Your answer must be the exact lines below, starting with the line with "At what coordinates" and going on through the line with "Where should I", both included, with no pictures.

## Data provided:
━━━━━━━━━━━━━━━━

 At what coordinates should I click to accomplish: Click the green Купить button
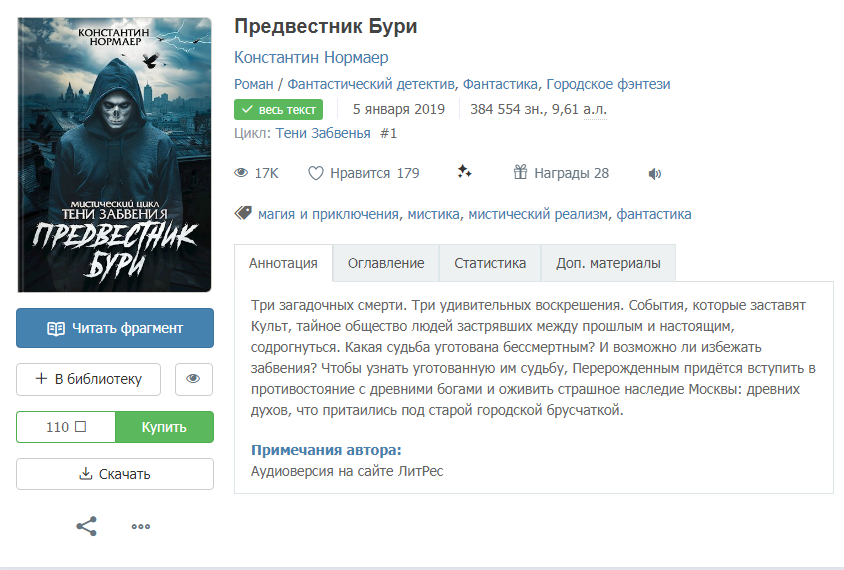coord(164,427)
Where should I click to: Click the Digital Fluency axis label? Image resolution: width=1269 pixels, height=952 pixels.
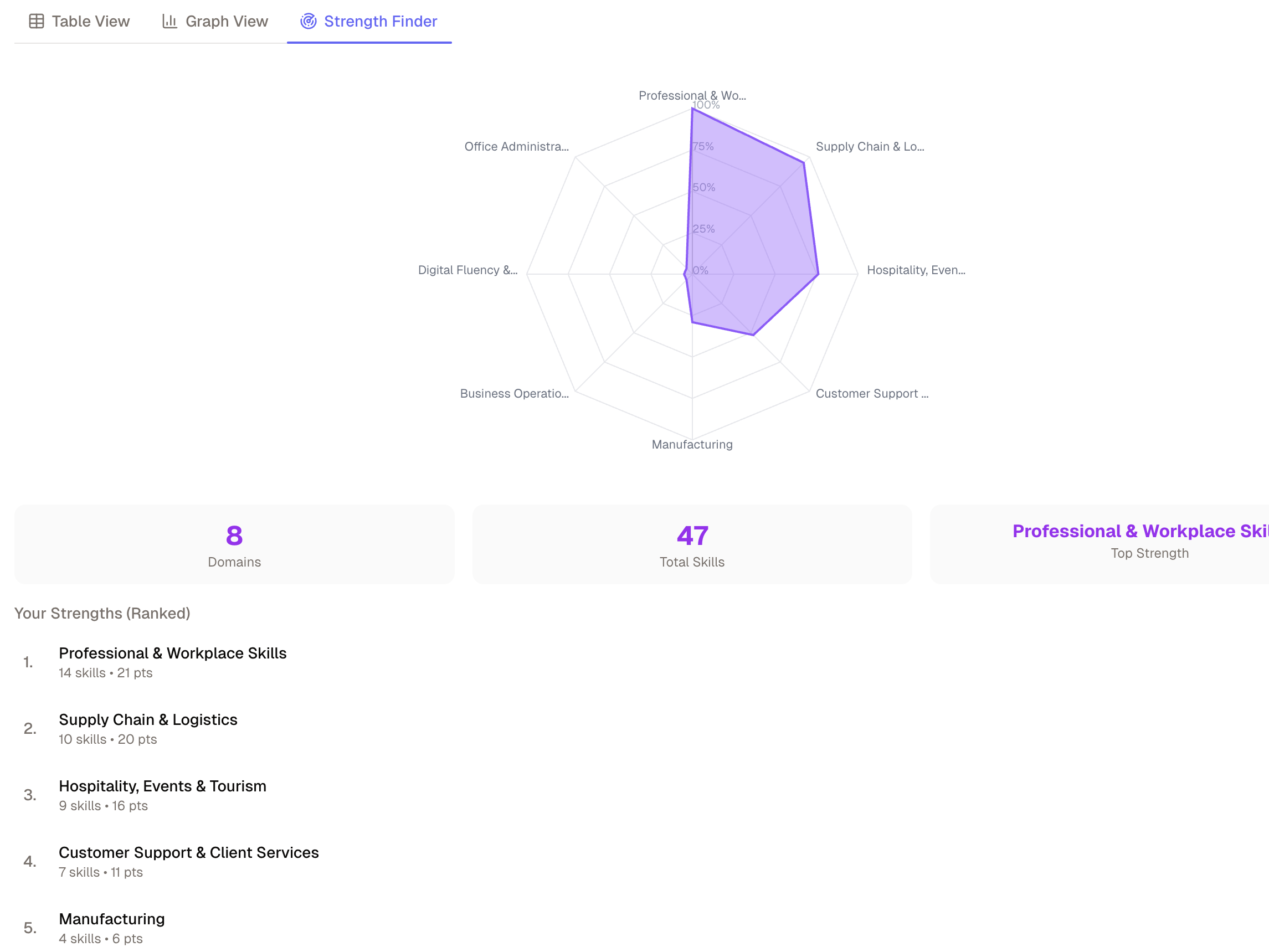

━━━━━━━━━━━━━━━━

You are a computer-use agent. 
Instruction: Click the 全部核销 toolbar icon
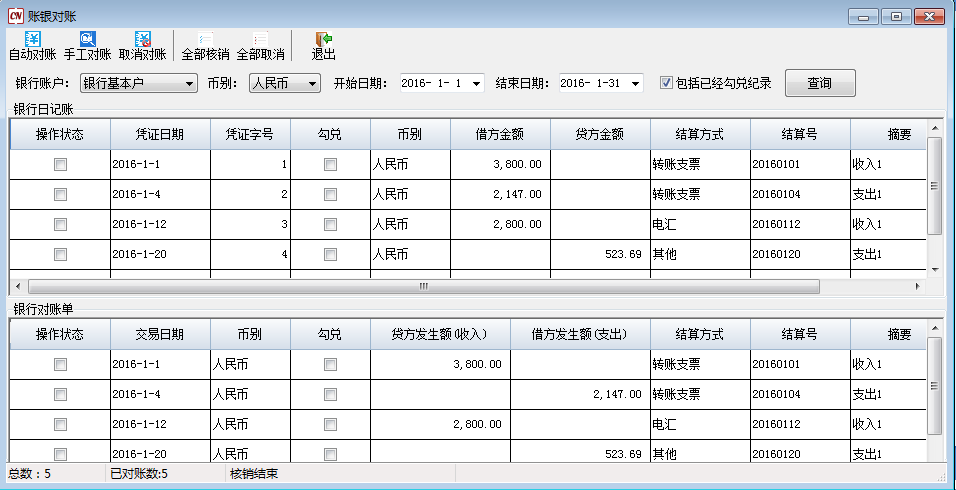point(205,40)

━━━━━━━━━━━━━━━━

## Output below:
 At what coordinates should I click to accomplish: Click the green Купить button
coord(164,427)
Where should I click to: Click the Digital Fluency axis label? Image resolution: width=1269 pixels, height=952 pixels.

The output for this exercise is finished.